I didn’t finish the thought.
I was getting good at that today.
* **
“It’s fake,” I said again, more to myself this time.
The words dissolved the moment they left my mouth. I took another sip of coffee and stared at the wall—at nothing—while the breakroom bustled around me. The microwave clock blinked 12:00. Normal things. Mundane, ordinary, real things.
I focused on them like anchors.
Because the alternative was still there, lurking just beyond the door I’d slammed on it—patient, silent, waiting for the moment my grip loosened. And I could sense it, like something standing behind you in a dark hallway.
My hand tightened around the cup.
Fake.
Staged lighting. Clever editing. What spread across the internet like a fever and burned itself out in forty-eight hours, forgotten before the next grotesque thing crawled up to take its place.
That’s all it was.
That’s all it was.
I almost believed it.
* * *
Somehow, blessedly, I made it through the rest of the day without Crank-Ass saying a single word to me.
Not one passive-aggressive sigh. Not one comment about protocol. Not even a disappointed head shake in my direction.
It threw me off, honestly. Like walking down stairs in the dark and missing a step—that lurching, stomach-droppingmoment before your foot hits solid ground.
I saw him, of course. You couldn’t really avoid Callan in a building this size, no matter how much you wanted to. He moved through the back corridors the way he always did, checking gauges, adjusting valves, existing with that quiet and territorial energy that made every room seem slightly smaller than it actually was. But he never stopped me. Never looked at me long enough for it to become anything.
If I didn’t know better, I’d think he was avoiding me.
Fine. More than fine.
The rest of my day folded itself into work, and I let it. Routine checks. The tasks that asked nothing of you except your hands and minimum attention, and I gave them both gratefully. The video clawed at the edges of my thoughts a few times—surfacing without warning. There were always other things to take its place, always another reading to take and another number to log.
By the time the closing announcements drifted softly through the building and the overhead lights dimmed to their low evening setting, I’d convinced myself I was fine.
Almost.
I grabbed my bag from my locker and put on my jacket, the familiar weight of exhaustion settling in.

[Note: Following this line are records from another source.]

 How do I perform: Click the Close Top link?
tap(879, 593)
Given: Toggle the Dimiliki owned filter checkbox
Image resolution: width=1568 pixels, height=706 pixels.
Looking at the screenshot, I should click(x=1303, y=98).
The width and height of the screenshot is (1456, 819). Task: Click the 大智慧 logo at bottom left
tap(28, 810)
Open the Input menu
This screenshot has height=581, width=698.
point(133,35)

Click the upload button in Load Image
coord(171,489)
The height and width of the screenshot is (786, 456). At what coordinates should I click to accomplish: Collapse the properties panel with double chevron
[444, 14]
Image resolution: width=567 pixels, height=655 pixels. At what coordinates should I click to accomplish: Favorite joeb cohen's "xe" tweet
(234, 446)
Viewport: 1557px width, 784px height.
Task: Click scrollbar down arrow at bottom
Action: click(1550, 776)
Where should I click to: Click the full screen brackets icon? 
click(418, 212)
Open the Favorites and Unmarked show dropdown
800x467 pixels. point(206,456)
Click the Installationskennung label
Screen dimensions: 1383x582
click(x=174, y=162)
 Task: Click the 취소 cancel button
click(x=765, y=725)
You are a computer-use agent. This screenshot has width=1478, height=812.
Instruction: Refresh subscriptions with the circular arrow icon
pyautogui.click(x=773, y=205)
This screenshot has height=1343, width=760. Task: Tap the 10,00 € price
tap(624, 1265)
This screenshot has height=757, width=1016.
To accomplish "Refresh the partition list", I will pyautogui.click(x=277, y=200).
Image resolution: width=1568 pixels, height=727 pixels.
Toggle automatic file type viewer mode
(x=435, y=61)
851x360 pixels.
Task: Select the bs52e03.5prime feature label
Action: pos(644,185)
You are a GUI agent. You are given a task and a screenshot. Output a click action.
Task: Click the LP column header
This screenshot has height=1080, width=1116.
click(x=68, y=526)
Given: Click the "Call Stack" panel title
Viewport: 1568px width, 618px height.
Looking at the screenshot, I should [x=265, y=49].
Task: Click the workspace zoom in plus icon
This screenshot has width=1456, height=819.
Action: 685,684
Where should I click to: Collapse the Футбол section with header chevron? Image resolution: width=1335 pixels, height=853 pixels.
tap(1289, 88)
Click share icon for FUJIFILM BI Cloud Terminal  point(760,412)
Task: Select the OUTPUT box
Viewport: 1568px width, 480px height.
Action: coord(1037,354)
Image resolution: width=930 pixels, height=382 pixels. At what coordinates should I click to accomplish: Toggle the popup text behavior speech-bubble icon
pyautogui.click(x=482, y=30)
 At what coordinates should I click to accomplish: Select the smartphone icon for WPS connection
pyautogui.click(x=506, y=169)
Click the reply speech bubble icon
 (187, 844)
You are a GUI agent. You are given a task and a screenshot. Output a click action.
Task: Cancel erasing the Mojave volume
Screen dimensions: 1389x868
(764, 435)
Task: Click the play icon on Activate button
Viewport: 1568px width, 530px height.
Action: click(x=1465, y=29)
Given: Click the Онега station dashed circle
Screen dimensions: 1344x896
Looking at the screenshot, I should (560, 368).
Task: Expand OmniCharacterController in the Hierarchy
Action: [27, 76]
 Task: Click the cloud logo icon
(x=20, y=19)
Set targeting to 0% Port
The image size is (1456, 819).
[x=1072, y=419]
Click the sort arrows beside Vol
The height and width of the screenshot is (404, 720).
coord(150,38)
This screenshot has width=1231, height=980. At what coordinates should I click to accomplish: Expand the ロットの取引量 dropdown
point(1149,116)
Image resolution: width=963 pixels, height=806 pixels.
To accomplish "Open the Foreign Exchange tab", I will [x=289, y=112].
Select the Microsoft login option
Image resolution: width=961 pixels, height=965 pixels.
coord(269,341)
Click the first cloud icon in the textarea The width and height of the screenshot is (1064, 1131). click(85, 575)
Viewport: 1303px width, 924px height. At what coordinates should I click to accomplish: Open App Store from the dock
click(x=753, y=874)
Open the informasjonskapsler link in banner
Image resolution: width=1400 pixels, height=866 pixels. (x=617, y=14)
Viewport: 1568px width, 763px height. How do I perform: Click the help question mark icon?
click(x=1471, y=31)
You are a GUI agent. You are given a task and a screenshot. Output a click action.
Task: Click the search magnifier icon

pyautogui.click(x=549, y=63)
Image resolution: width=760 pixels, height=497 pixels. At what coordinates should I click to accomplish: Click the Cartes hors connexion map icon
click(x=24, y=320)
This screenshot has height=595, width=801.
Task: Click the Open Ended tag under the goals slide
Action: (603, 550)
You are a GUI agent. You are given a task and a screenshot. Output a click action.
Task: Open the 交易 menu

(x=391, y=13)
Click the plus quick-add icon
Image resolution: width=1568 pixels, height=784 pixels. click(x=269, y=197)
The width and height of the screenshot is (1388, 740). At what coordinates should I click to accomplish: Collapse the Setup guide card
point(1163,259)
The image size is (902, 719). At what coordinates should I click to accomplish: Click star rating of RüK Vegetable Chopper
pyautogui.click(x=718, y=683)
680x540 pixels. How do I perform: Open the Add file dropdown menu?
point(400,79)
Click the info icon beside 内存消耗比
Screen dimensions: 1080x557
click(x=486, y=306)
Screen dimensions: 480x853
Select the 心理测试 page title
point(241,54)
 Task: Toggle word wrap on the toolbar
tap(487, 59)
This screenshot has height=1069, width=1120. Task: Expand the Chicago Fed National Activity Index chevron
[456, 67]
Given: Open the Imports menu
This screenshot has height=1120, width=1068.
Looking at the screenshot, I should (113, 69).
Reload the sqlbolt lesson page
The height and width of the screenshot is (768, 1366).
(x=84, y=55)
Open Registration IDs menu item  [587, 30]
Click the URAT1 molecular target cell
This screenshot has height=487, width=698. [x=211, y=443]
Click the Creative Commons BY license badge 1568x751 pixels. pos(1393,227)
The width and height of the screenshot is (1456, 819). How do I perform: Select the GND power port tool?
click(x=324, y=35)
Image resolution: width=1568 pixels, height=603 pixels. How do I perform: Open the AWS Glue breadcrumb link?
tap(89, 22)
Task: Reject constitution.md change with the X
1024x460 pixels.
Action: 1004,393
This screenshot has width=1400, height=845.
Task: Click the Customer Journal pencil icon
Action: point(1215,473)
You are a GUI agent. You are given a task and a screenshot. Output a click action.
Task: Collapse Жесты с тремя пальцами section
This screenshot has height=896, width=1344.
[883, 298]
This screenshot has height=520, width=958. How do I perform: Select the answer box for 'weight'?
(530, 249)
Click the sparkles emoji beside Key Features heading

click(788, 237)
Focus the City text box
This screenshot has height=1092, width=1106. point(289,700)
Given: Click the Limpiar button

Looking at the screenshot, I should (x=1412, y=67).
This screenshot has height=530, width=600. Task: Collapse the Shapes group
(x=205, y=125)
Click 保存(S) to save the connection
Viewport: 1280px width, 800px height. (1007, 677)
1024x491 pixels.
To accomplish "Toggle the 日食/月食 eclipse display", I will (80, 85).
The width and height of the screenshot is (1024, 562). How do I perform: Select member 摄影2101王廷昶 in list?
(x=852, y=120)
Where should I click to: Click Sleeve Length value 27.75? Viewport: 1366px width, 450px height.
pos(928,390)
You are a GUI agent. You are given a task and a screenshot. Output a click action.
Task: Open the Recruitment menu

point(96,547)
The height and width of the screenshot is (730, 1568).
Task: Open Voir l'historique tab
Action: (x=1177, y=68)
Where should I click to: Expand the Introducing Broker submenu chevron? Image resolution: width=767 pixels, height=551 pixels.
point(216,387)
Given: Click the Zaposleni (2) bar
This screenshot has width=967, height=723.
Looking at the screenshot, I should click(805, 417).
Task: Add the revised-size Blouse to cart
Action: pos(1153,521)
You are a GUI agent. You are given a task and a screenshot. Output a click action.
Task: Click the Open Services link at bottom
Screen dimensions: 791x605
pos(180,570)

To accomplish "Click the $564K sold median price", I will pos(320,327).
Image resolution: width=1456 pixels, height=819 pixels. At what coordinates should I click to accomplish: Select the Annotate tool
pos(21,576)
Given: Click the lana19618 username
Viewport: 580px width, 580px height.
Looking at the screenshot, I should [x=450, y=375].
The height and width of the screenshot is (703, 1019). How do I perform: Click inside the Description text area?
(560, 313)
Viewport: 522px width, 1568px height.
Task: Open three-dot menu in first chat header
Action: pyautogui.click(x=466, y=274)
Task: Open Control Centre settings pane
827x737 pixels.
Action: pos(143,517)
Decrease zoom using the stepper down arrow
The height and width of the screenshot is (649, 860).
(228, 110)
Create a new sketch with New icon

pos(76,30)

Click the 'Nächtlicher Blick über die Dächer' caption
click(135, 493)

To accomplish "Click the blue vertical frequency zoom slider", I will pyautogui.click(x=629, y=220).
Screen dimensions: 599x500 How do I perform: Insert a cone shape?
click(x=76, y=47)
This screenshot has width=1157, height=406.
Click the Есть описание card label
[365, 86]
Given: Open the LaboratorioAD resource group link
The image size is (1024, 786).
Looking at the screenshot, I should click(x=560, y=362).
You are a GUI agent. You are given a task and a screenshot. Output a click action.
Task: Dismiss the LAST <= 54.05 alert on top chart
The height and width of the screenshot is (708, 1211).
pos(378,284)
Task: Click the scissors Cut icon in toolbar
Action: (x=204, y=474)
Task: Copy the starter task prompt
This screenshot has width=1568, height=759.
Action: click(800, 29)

The aquarium at night was different. Quieter deliberately, almost earned. The tanks glowed softly in the dimness, casting their slow, blue-green light across empty hallways that had been loud and crowded with visitors just hours before. Fish drifted in their slow, endless circles, utterly unbothered. No deadlines. No difficult coworkers. No videos that burrowed into the back of your brain and refused to leave.
Lucky bastards.
I pushed through the side door and the night air hit me—cool and damp, carrying a smell of fresh earth that only comes after rain. The parking lot was nearly empty now, just a handful of cars scattered under the overhead lights, their reflections in the puddles left behind on the pavement.
I stood there for a moment, not quite ready to move. Not for any real reason, just tired in the way that goes deeper than sleep can fix, the kind that sits behind your eyes. The kind that makes the drive home almost like one more thing you have to get through before you’re allowed to stop.
I exhaled slowly, watching my breath curl and disappear in the cold air.
Then I found my keys, and I walked to my car.